=== Section Start ===

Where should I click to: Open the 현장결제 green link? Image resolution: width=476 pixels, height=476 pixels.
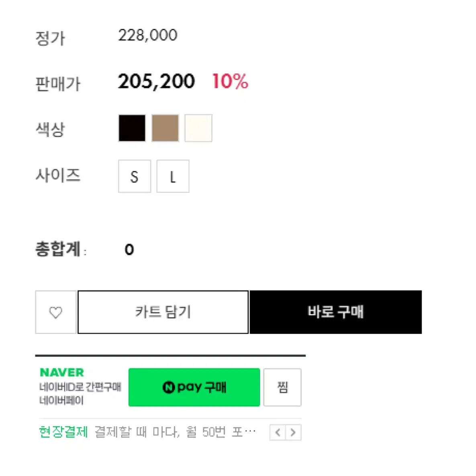pos(63,432)
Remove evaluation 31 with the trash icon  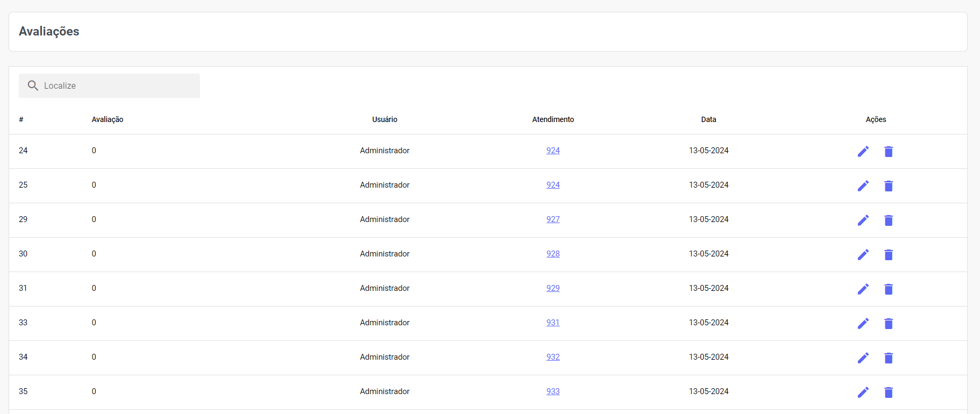tap(888, 289)
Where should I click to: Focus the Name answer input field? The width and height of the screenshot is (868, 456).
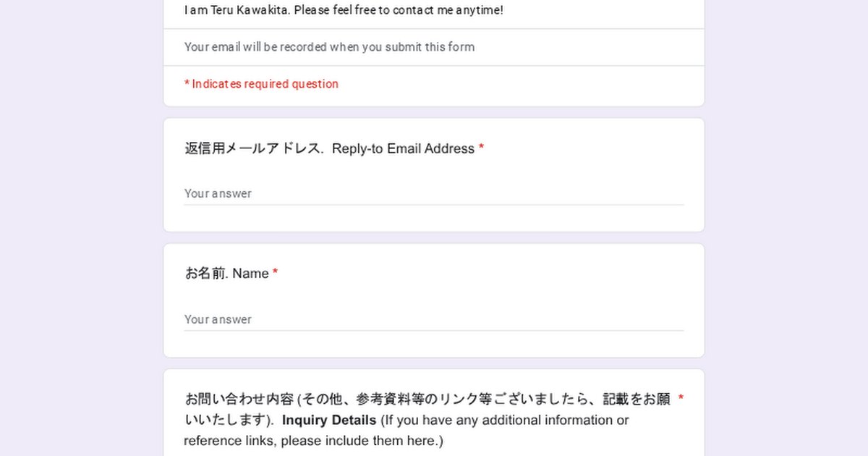click(x=434, y=319)
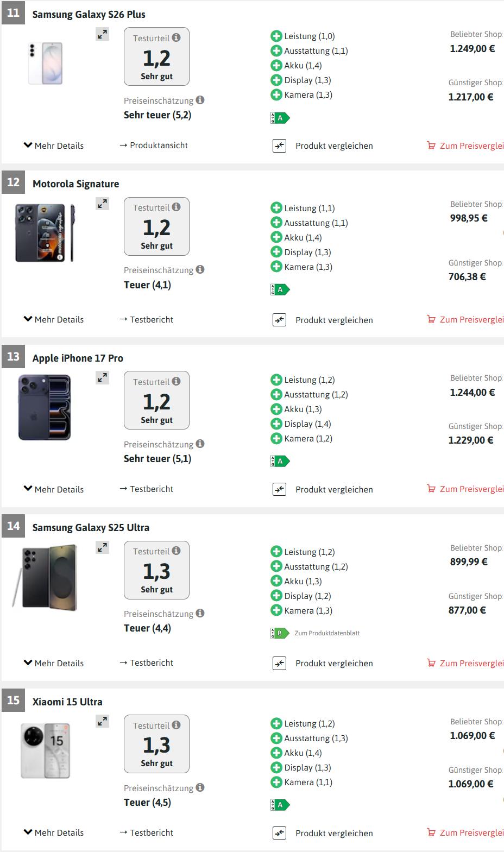
Task: Enlarge the Xiaomi 15 Ultra product image
Action: [103, 721]
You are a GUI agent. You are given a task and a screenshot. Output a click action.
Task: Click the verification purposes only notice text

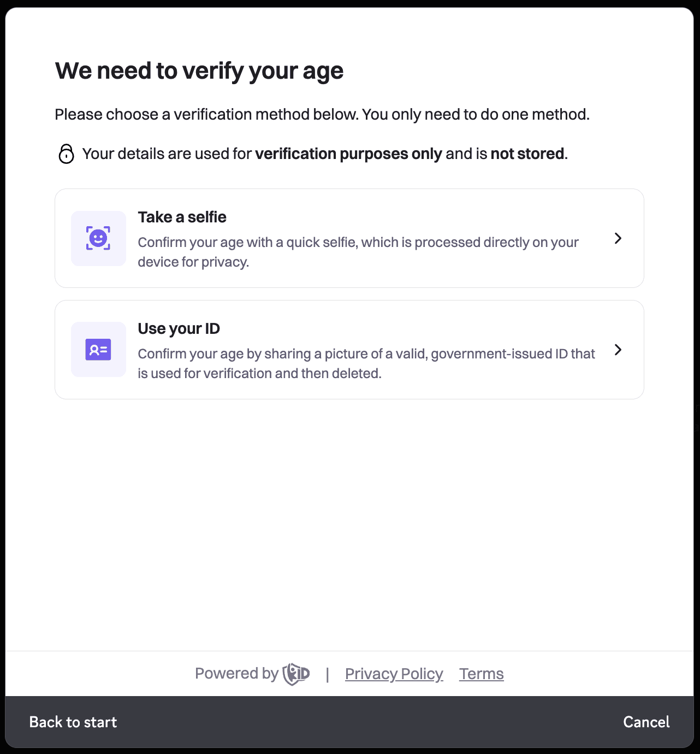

=== Section End ===

▸ Work request
From the line containing "You are a GUI" through the end of the entries, quote each line exactly and nothing else, excluding all pictures.

▸ Response below
You are a GUI agent. You are given a task and a screenshot. Output a click action.
Task: Click the verification purposes only notice text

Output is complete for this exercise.